This is not a blog. It’s a message in a bottle cast upon the cyber-sea to wash up where it will. It’s a clearing house for disruptive ideas that don’t fit neatly into my fiction, because it appears there’s no market, at least not locally, for most of them – or so I’ve been told by seasoned local literary mentors and editors. Which is why I’ve published a novel which treats un-PC ideas re ‘mental illness’ (a modern term that implies an artificial mind–body split and discounts the role of emotions in psychosis) overseas (in a country whose government funding for the arts outperforms Australia’s), from where my novel can be ordered more cheaply than it could be here, with free delivery, to reach your shore within 8–10 days.
https://www.bookdepository.com/Hum-Shane-Jensen/9781907461590
Hi Gorgeous and High Browed One!
Well done in the blogging stakes, I’m glad your message in a bottle washed up here….I love the power of your assertion and the alacrity of your diamond sharp mind( razors always give me the shivers).

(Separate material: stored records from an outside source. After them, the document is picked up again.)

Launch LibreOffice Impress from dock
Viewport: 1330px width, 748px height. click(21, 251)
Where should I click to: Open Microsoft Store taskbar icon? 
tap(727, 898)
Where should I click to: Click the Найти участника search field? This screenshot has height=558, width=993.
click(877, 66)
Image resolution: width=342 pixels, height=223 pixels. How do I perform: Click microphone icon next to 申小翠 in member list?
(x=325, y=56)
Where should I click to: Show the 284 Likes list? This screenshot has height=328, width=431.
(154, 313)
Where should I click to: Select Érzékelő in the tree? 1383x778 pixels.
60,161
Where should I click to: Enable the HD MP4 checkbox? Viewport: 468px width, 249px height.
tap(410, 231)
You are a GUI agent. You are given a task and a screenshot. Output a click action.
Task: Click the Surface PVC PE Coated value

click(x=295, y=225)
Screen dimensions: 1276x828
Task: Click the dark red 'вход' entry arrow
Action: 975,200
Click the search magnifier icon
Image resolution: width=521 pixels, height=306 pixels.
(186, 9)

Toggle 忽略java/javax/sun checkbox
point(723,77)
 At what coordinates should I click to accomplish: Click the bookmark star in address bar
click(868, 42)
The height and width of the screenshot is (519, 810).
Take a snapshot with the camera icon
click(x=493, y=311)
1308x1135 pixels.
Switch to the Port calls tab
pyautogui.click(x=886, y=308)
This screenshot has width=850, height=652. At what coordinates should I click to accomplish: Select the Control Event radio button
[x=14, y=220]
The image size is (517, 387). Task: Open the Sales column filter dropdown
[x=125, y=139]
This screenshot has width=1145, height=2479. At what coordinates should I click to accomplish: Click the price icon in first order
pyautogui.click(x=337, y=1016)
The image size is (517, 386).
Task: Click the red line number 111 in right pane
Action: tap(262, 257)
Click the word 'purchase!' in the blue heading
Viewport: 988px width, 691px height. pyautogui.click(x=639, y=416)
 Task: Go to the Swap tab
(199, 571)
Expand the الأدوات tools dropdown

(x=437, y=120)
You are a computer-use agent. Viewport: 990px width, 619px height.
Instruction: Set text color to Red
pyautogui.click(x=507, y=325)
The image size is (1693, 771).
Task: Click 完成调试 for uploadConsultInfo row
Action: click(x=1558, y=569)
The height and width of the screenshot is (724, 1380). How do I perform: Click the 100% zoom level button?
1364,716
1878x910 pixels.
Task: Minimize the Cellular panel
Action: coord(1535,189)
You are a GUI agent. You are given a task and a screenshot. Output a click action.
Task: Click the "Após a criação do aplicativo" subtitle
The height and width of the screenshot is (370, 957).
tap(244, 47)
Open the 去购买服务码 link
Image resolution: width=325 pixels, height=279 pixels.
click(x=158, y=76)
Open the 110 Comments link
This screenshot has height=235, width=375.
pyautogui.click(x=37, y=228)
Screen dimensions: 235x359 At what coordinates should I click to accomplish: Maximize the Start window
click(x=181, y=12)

I felt humbled when you wrote that you don’t like to be introduced as a writer ,at parties or social occasions, as when I give a brief description of you to friends I always mention the fact that you’re a writer (with a little pride as I love your creative self). I’ll do better next time and be more creative with a much longer description of your many unique and amazing facets including a human Being, a woman and my dearest and most loving friend!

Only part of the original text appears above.